Material for this task
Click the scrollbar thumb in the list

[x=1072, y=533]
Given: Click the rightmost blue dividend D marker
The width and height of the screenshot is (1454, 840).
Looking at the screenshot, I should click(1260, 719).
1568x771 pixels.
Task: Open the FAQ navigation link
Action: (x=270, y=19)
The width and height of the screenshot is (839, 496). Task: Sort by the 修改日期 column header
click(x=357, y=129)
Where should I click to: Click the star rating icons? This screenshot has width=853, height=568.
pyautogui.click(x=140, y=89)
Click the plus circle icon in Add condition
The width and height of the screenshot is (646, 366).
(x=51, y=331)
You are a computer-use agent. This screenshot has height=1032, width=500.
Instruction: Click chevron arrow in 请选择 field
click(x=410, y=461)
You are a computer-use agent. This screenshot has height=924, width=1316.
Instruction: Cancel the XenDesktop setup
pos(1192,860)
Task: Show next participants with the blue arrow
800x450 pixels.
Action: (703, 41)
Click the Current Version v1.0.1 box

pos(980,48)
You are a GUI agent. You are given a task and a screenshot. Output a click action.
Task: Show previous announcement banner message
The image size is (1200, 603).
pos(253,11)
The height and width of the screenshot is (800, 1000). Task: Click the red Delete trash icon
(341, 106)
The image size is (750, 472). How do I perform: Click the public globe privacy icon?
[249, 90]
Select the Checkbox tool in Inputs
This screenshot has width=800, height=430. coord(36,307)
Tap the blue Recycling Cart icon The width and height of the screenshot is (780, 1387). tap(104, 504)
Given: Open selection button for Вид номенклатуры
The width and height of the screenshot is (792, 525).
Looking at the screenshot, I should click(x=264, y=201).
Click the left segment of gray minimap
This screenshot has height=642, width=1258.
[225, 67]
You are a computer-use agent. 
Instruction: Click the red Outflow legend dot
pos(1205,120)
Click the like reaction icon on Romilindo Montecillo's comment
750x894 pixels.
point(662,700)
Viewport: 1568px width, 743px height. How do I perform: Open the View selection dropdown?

Task to carry out
The output consists solely of the lines from the line that contains "Click the plus circle icon in Add condition" through the final line of the data.

Response to the exercise
Click the plus circle icon in Add condition
The width and height of the screenshot is (646, 366).
(x=51, y=331)
You are a computer-use agent. This screenshot has height=1032, width=500.
Instruction: Click chevron arrow in 请选择 field
click(x=410, y=461)
You are a computer-use agent. This screenshot has height=924, width=1316.
Instruction: Cancel the XenDesktop setup
pos(1192,860)
Task: Show next participants with the blue arrow
800x450 pixels.
Action: (703, 41)
Click the Current Version v1.0.1 box

pos(980,48)
You are a GUI agent. You are given a task and a screenshot. Output a click action.
Task: Show previous announcement banner message
The image size is (1200, 603).
pos(253,11)
The height and width of the screenshot is (800, 1000). Task: Click the red Delete trash icon
(341, 106)
The image size is (750, 472). How do I perform: Click the public globe privacy icon?
[249, 90]
Select the Checkbox tool in Inputs
This screenshot has width=800, height=430. coord(36,307)
Tap the blue Recycling Cart icon The width and height of the screenshot is (780, 1387). tap(104, 504)
Given: Open selection button for Вид номенклатуры
The width and height of the screenshot is (792, 525).
Looking at the screenshot, I should click(x=264, y=201).
Click the left segment of gray minimap
This screenshot has height=642, width=1258.
[225, 67]
You are a computer-use agent. 
Instruction: Click the red Outflow legend dot
pos(1205,120)
Click the like reaction icon on Romilindo Montecillo's comment
750x894 pixels.
point(662,700)
Viewport: 1568px width, 743px height. How do I perform: Open the View selection dropdown?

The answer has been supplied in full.